Depends on your goal. You do forfeit some benefits that are worth considering before transferring. Also, most advisors never talk about the benefit of maintaining the 401k/403b loan option whereas the IRA does not allow for this. Most 401k/403b employer sponsored plans have institutional pricing. Drawback is the funds within the plan are all you have to choose from. Once you transfer the funds out of the plan you can never move them back. Make sure you talk to someone that you believe has your best interests in mind, not theirs.
If you don't need a 401(k) loan and you're interested in simplicity, then yes it probably makes sense to consolidate them in an IRA. In any event, here are some pros/cons:
Pros: - 401(k)s may have administrative fees and an IRA may have a better cost structure. This should be evaluated on a case-by-case basis to make sure you're getting the best deal. - By maintain a single account you can take advantage of economies of scale as it pertains to trading costs. - IRAs may have access to a broader universe of investment options. - When it comes time to process Required Minimum Distributions, a single account will greatly ease the administrative burden. - Roth IRA conversions are very easy to perform and should be considered as part of your long term financial plan.
Cons: - 401(k)s may have access to mutual funds (and mutual fund share classes) that you would not have on your own. - A 401(k) may allow you to take a loan against the principle balance. - Your investment strategy and asset allocation can be put on auto-pilot with the rebalancing interval you set. With an IRA the burden would fall on your or your advisor.
Of course, if I can provide any further information or clarity, please feel free to reach out.

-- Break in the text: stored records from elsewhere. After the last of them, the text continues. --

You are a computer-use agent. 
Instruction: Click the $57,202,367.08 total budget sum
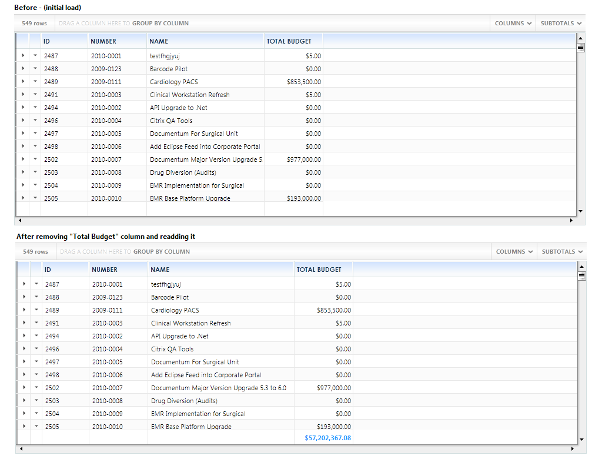327,438
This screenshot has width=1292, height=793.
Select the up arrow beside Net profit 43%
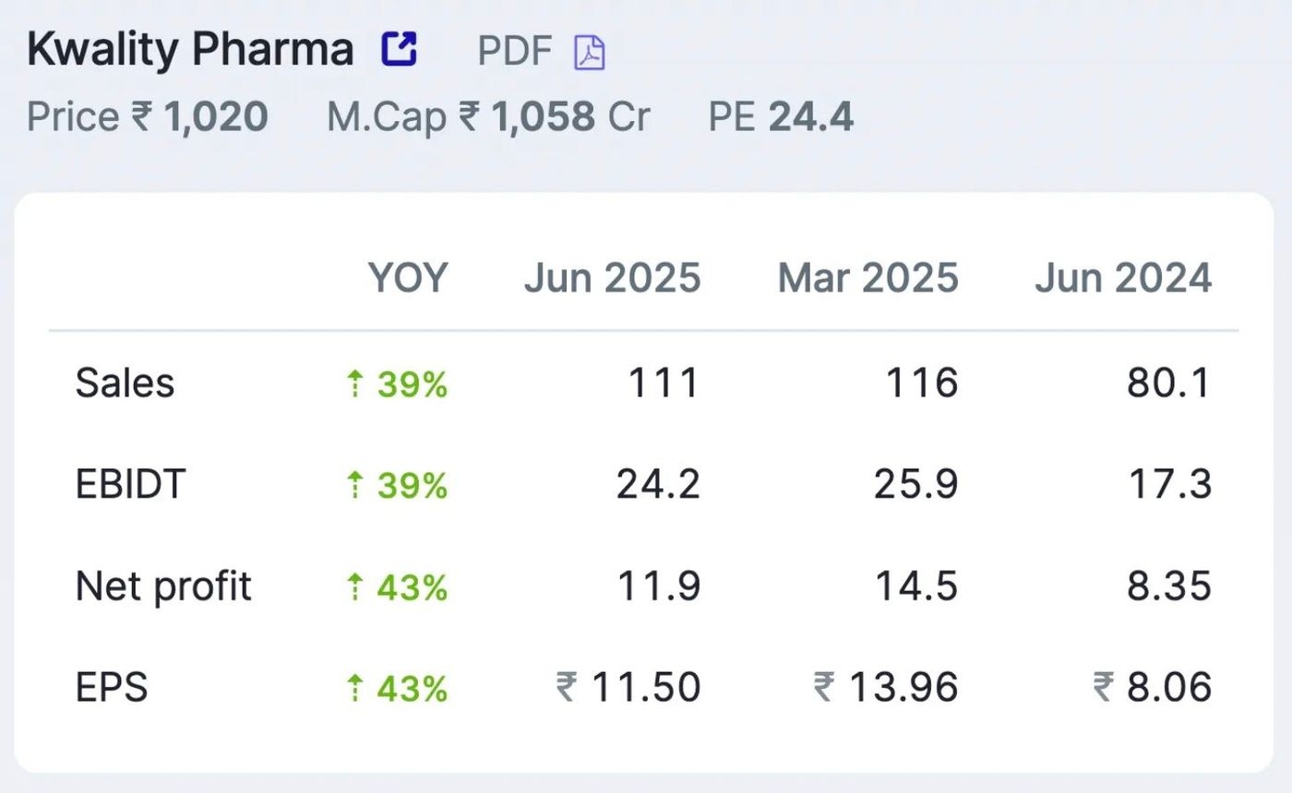[354, 585]
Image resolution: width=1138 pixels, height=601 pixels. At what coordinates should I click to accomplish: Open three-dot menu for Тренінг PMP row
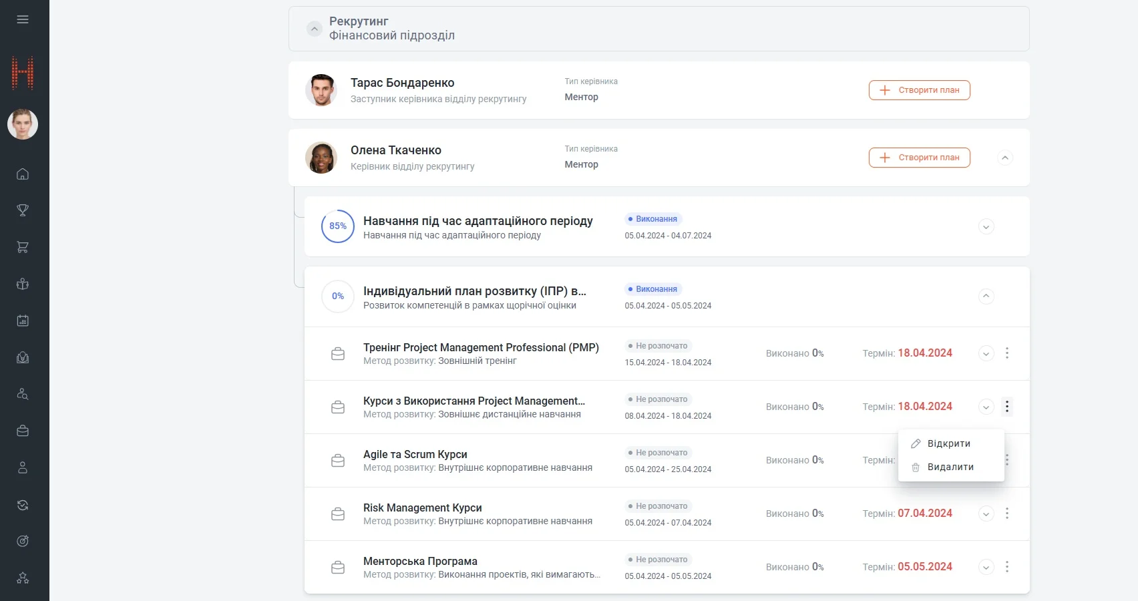(1007, 353)
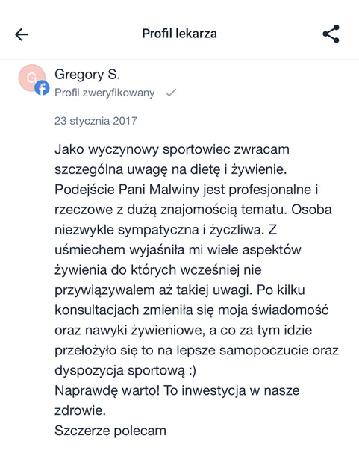Tap the word 'zdrowie.' near the bottom
This screenshot has width=359, height=450.
click(80, 410)

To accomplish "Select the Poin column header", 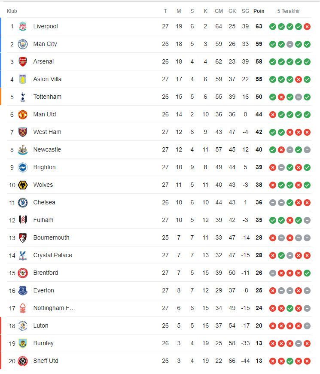I will [x=259, y=11].
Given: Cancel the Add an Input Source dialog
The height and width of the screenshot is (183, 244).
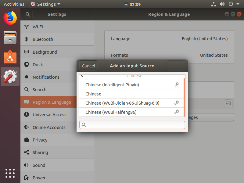Looking at the screenshot, I should click(88, 66).

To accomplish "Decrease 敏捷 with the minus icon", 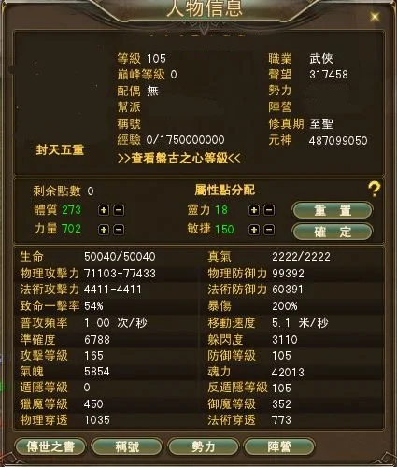I will pos(269,230).
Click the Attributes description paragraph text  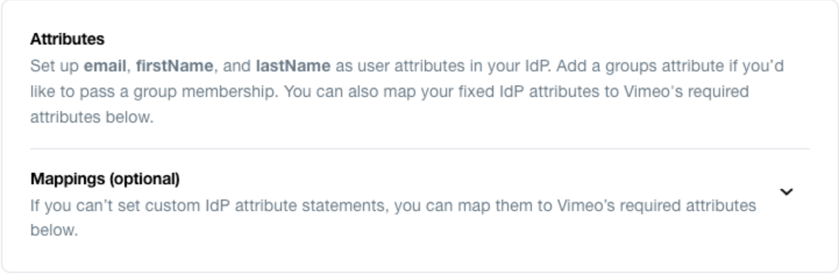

Adam C. Harding, CFP 480-205-1743
Consolidating your retirement plans from previous employers may make sense, but a careful review of your plans should be conducted first. A few points to consider...
Do any of your retirement accounts offer a "fixed interest" position? I have some clients who keep their money in former employer plans because the fixed option has a guaranteed interest rate that they cannot get elsewhere (ex: 3.0%).
What are the share classes of the funds in your 401(k)/403(b), and what are those expenses?
Who is helping you manage those accounts?
The topic of loans was addressed in previous responses, but if you left those employers, then the issue of borrowing from your retirement plan is moot. Most, if not all, 401(k) plans do not allow former employees to take loans from their accounts.
You should consult an experienced financial adviser before making any decision.
Simplicity + Saving trees + controlling how your money is invested rather than being at whim of plan sponsor. Good luck!